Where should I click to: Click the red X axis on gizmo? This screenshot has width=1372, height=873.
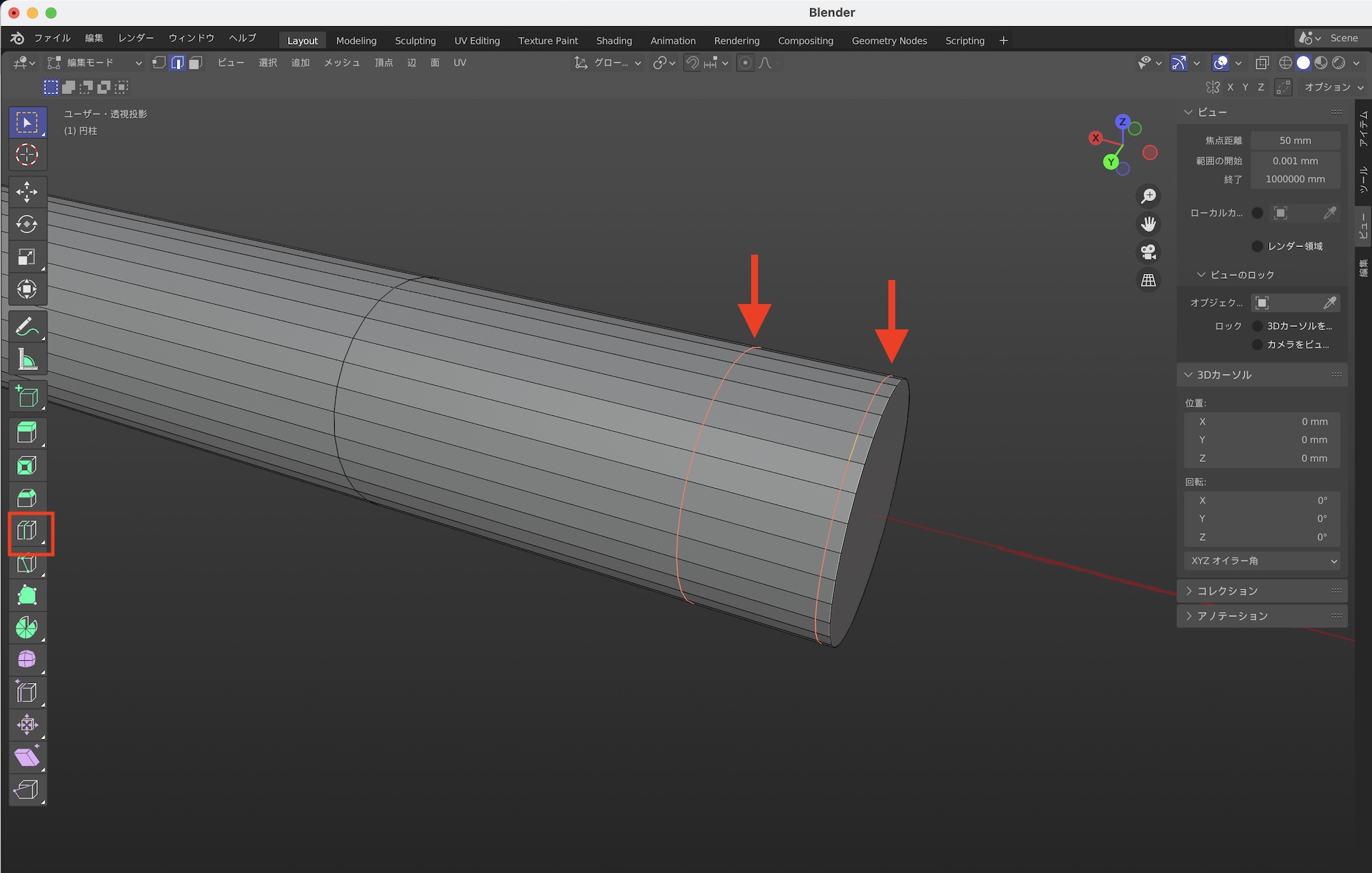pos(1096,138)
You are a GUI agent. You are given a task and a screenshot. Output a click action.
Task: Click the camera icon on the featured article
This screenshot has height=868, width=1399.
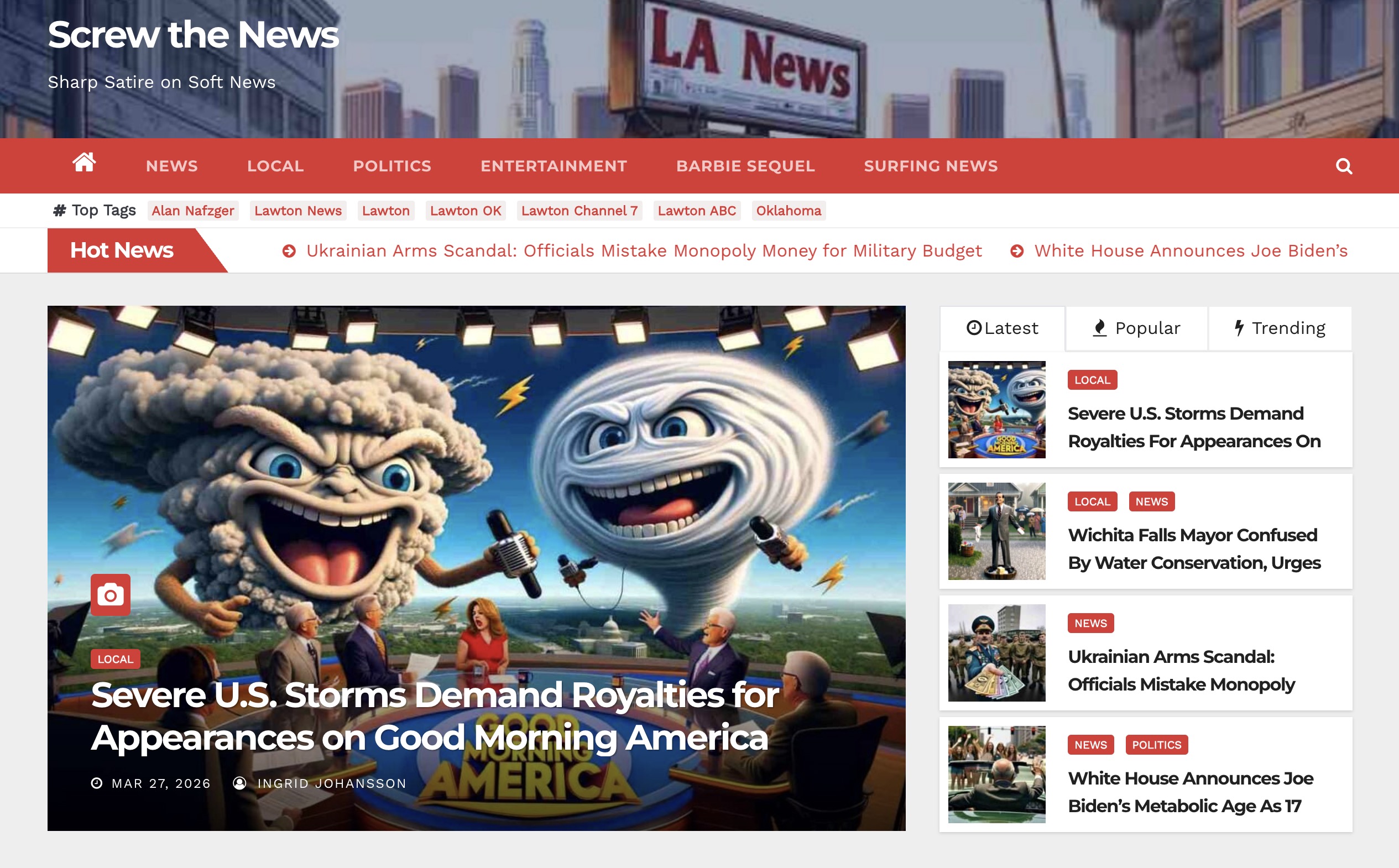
+++++
**Work task**
Type the listing out again word for word, passing over each picture.

**Solution to the exercise**
Where should I click to: Click the red X axis on gizmo? This screenshot has width=1372, height=873.
pos(1096,138)
You are a GUI agent. You are given a task and a screenshot. Output a click action.
Task: Click the camera icon on the featured article
This screenshot has height=868, width=1399.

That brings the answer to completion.